たとえば、テキスト生成AIであるChatGPTは、入力された情報を蓄積していきます。個人情報や機密情報を入力してしまうと、意図せず情報の漏洩を招くおそれがあるのです。
実際にChatGPTを業務に活用している企業では、個人情報の扱いについて厳密なルールを定めている例が多いことからも、情報漏洩の危険性を軽視してはならないことが伺えます。
生成AIを導入する際は、適切に活用するためのユーザー教育や規制の遵守などを含めた多岐にわたるセキュリティ対策が必要です。
雇用への影響
生成AIは、これまで人にしかできないとされてきたクリエイティブな仕事をも代替します。現にアメリカでは2024年1月の人員削減が8万人を超えており、AI活用の広がりが雇用や投資削減の一因になっています。
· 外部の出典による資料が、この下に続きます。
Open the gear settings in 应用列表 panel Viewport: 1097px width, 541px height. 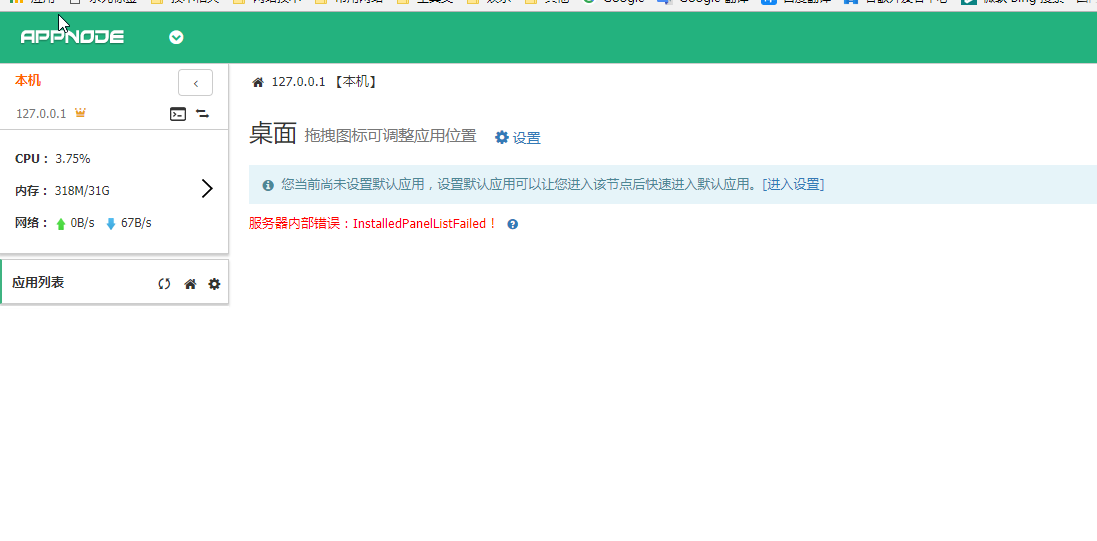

参考:日本経済新聞「米人員削減、1月8万人超 リストラ・AI導入で高水準」
AIの生成能力に過度に依存することで、人間の能力や個性、判断力が失われるリスクもあるでしょう。人の価値を再定義し、AIと協働できる組織を構築することが大切です。
生成AIと協働できる組織を目指そう
生成AIは、まったく新しいコンテンツをゼロから生み出せることから、これまで人にしかできないとされてきたクリエイティブな作業も代替できます。生成AIが台頭する現代においては、ますます「人」の存在意義・価値を見直す必要があるでしょう。
生成AIを正しく運用するうえでは、組織の人材育成・マネジメントを強化する必要があります。社員教育やルールの整備、組織風土の構築などを進め、生成AIのメリットを十分に享受できる基盤を整えることが大切です。